このようなバインダー樹脂は、電極形成成分中30〜60重量%、好ましくは40〜50重量%の割合で用いられる。樹脂がこれより少ない割合で用いられると、電極がもろくなり、また基板との密着性が低くなるようになり、一方これより多い割合で用いられると、導電性を有しなくなる。
以上の必須成分に加えて、導電性を改善すべくさらに金属粉または金属酸化物粉を加えることができる。金属粉または金属酸化物粉としては、一般に粒径が約0.01〜0.5μm、好ましくは約0.02〜0.3μm程度のニッケル、銅、銀、コバルト、酸化チタン、酸化亜鉛、インジウムスズ酸化物(ITO)などの粉末が用いられる。これらの金属粉または金属酸化物粉は、導電性を改善するばかりでなく、ニッケル、銅、銀、コバルトなどは核酸、タンパク質、アミノ酸、アルコールなどに対して反応するので、この添加により、核酸、タンパク質、アミノ酸、アルコールセンサへの応用が可能となる。
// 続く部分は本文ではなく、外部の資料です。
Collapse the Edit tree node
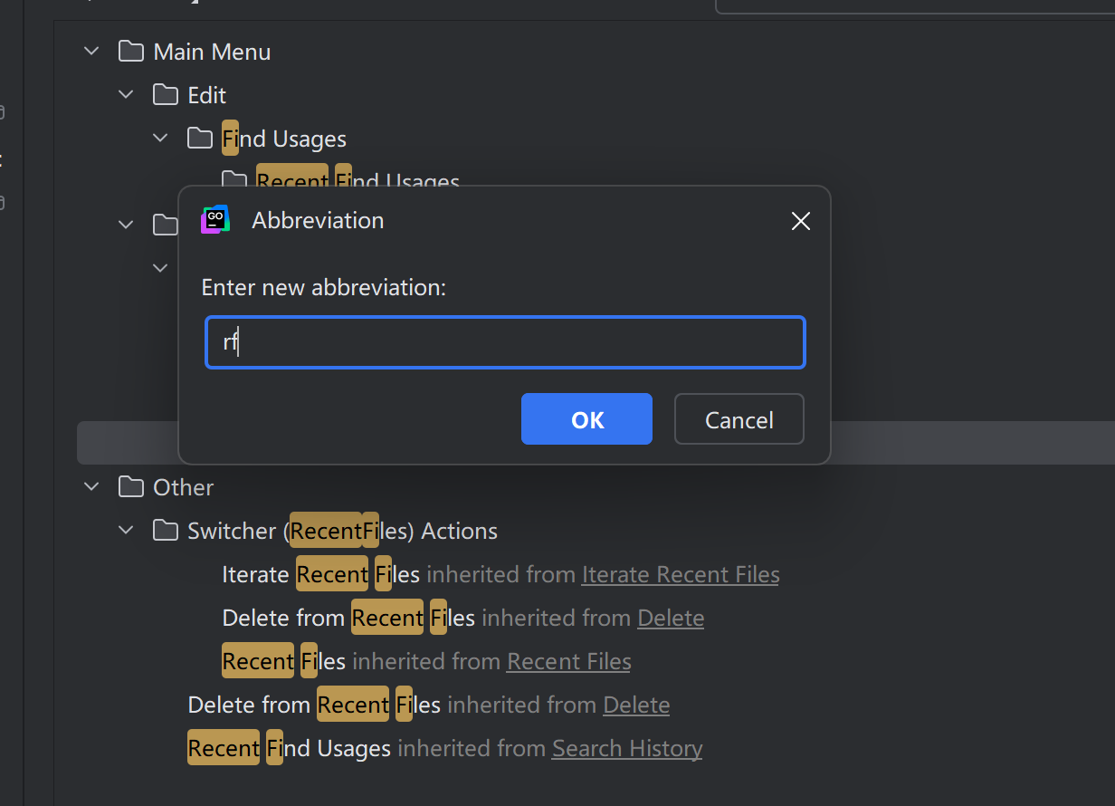 click(x=126, y=95)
このような金属粉または金属酸化物粉は、電極形成成分中50重量%以下、好ましくは5〜20重量%の割合で用いられる。金属粉または金属酸化物粉がこれより多い割合で用いられると、電極がもろく、基板との密着性が低くなるようになる。
以上の各成分を溶解する溶剤としては、イソホロン、ブチルカルビトール、ブチルカルビトールアセテート、アセトン、メチルエチルケトン、メチルイソブチルケトン、シクロヘキサノン、メチルシクロヘキサノン、ニトロプロパン、ミネラルスピリット、ベンゼン、キシレン、トルエン、ソルベントナフサ、ナフテン系溶剤、メタノール、エタノール、ブタノール、酢酸メチル、酢酸エチル、酢酸ブチル、酢酸オクチル、酢酸ベンジル、酢酸シクロヘキシル、テレビン油、ジメチルエーテル、エチレン-またはジエチレン-グリコールモノ-またはジ-エチルエーテル、エチレン-またはジエチレン-グリコールモノ-またはジ-メチルエーテル、エチレン-またはジエチレン-グリコールモノ-またはジ-ブチルエーテル、ジオキサン、ジメチレンクロライド、トリクロロエチレンまたは水などの少なくとも一種が用いられる。
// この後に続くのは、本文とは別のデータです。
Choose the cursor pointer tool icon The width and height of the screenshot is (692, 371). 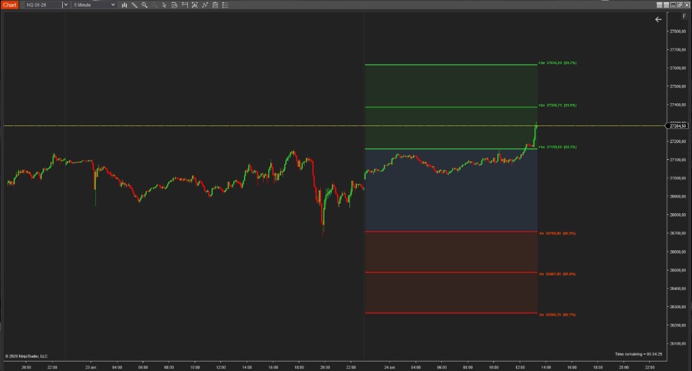[166, 5]
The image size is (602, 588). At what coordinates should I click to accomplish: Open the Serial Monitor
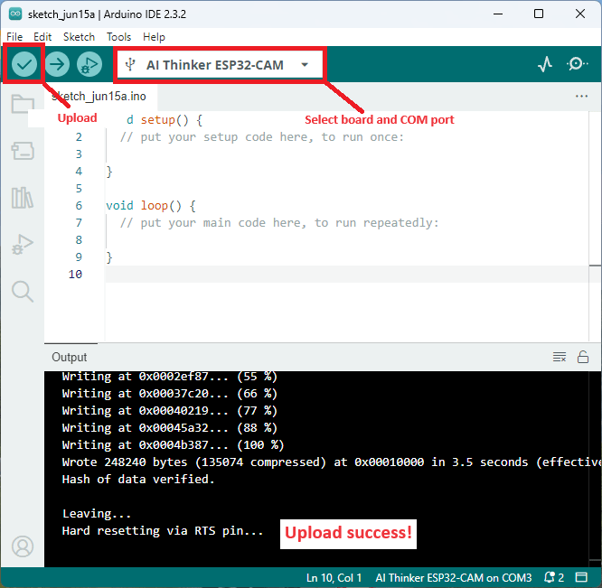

これらの溶剤は、インク中30〜60重量%、好ましくは40〜50重量%の割合で用いられる。溶剤がこれより少ない割合で用いられると、粘度が高く印刷しにくくなり、一方これより多い割合で用いられると、印刷の精度が悪くなるようになる。
以上の各成分の混合に際しては、一般の混合機、例えば撹拌翼を有する混合機などが用いられ、インクの粘度が高いときには3本ロールなどが、またインクの粘度が低いときにはボールミルなどを使用することができる。各成分の配合順序は任意である。
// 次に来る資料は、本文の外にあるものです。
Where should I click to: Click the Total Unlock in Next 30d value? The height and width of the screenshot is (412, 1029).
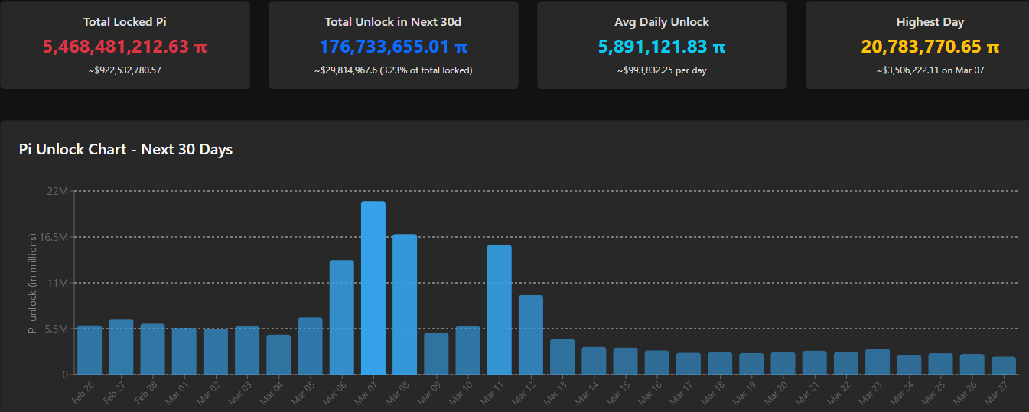tap(393, 47)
得られたインクは、ろ過された後ポリエチレンテレフタレートなどのプラスチック、ポリ乳酸などの生分解性材料、紙、セラミックス、ガラスなどの基板上にスクリーン印刷され、その後100〜200℃のオーブン中で加熱され、溶剤を揮発させて電極を形成する。
電極は、バインダーである樹脂中にナノカーボンとカーボンとが分散していることにより、ナノカーボンの特性である導電性などが発現する。ナノカーボンの特性の発現は、ナノカーボン同志の接触、ナノカーボンとカーボンとの接触、カーボン同志の接触、トンネル効果などにより得られる。
また、電極はあらかじめ電極端子が形成された基板の電極端子の一方の端部上に印刷して形成することも可能である。この場合、電極端子の材料を選ぶことにより、電流を取り出す端子部分の抵抗を制御できる利点がある。材料としては、白金、パラジウム、銀、銅などの単体またはこれらが樹脂などに分散されたものであり、これらは蒸着、スパッタリング、スクリーン印刷、箔貼り付けなどの方法で基板上に形成できる。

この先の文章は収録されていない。